ICF (NASDAQ:ICFI), a leading provider of professional services and technology-based solutions to government and commercial clients, was recently awarded a new task order by the Centers for Disease Control and Prevention (CDC), National Center for Injury Prevention and Control (NCIPC). The task order, which was issued under the recently awarded Communication Services blanket purchase agreement, has a value of $4.8 million and a term of two years.
ICF will oversee the development of a large-scale, targeted communications campaign designed to raise awareness about the risks associated with prescription opioid abuse. Among its responsibilities under the task order, ICF will oversee development and placement of digital and social media advertisements and maintain an active social media presence for the campaign. Additionally, ICF will create online, mobile-accessible training for providers. ICF also will develop tools, training and outreach to promote adoption of CDC’s Guideline for Prescribing Opioids for Chronic Pain by physicians and other healthcare providers. This work supports the U.S. Department of Health and Human Services’ commitment to address the opioid crisis as a top priority and intensify its efforts to reduce opioid misuse and abuse.

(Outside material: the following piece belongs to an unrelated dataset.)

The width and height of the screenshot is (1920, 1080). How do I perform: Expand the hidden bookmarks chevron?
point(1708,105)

For more than 20 years, ICF has supported government agencies in communicating about substance abuse and misuse. During this time, ICF has utilized strategic communications to help CDC build awareness, influence attitudes and change behavior around multiple critical injury topics—traumatic brain injury, suicide prevention, youth violence and illicit drug use, to name a few. The firm now brings these skills and experiences to assist the agency in developing a health communications strategy to address the growing epidemic of prescription opioid overdose. Since 1999, the number of overdose deaths involving opioids (including prescription opioid pain relievers and heroin) has nearly quadrupled.

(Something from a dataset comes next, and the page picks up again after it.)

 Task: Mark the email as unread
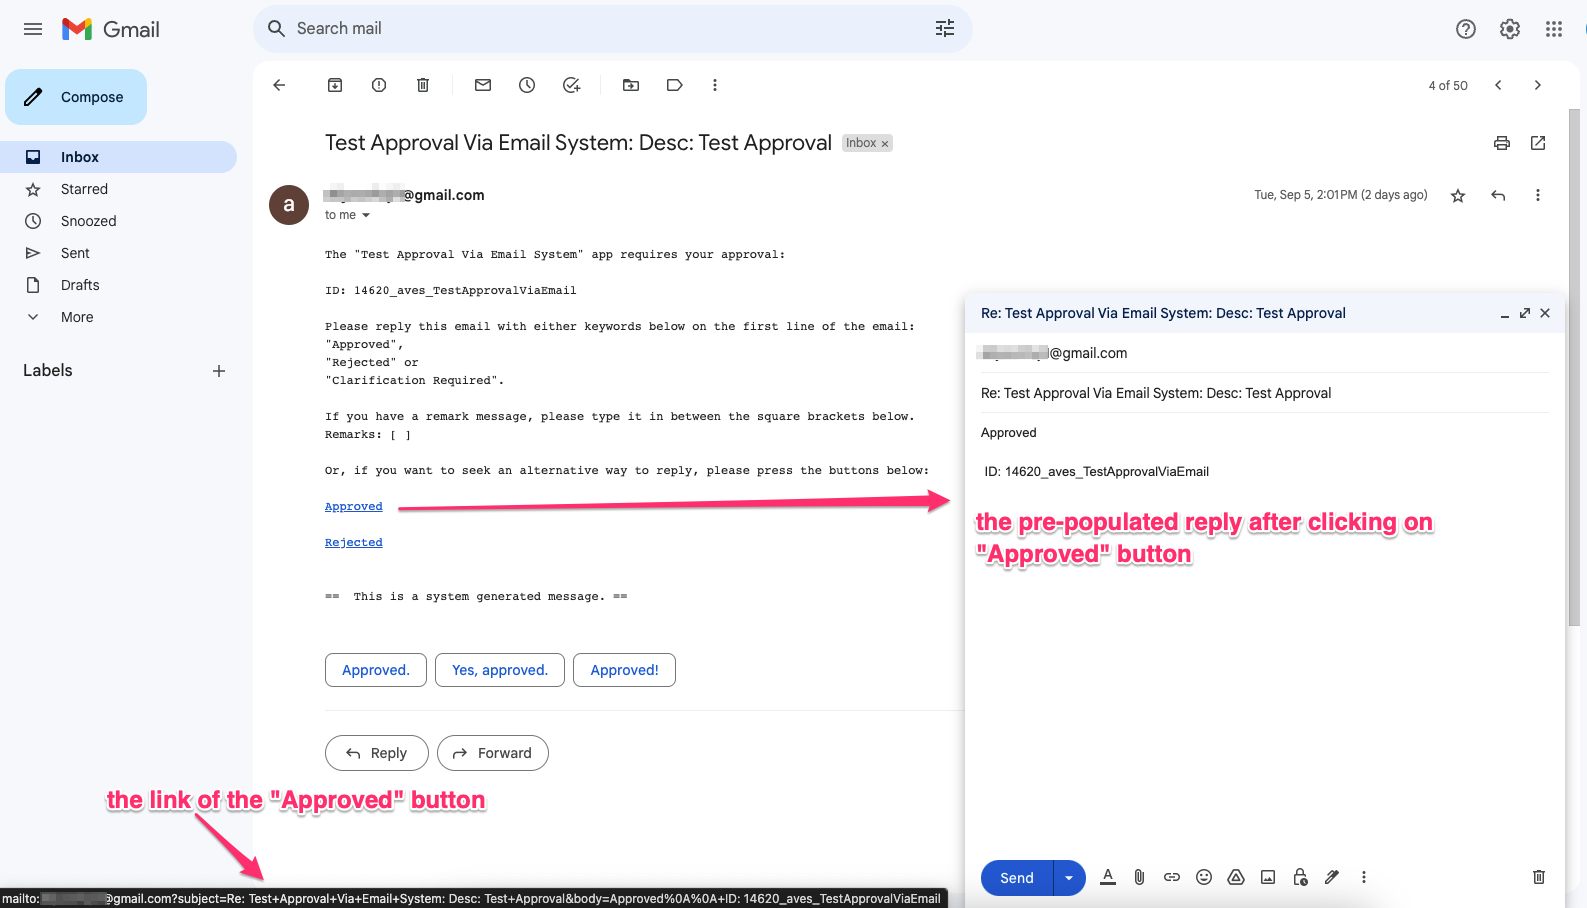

“Prescription drug overdose affects a vast number of Americans and their families each year,” said Frances Heilig, vice president for ICF International. “Our communications work on the risks of illicit drug use has given us a solid understanding of the impact of prescription opioid abuse on our society. We look forward to working with the CDC to help dissect and communicate this complex issue to increase its visibility across a variety of audiences and reduce the incidence of drug-related deaths in the United States.”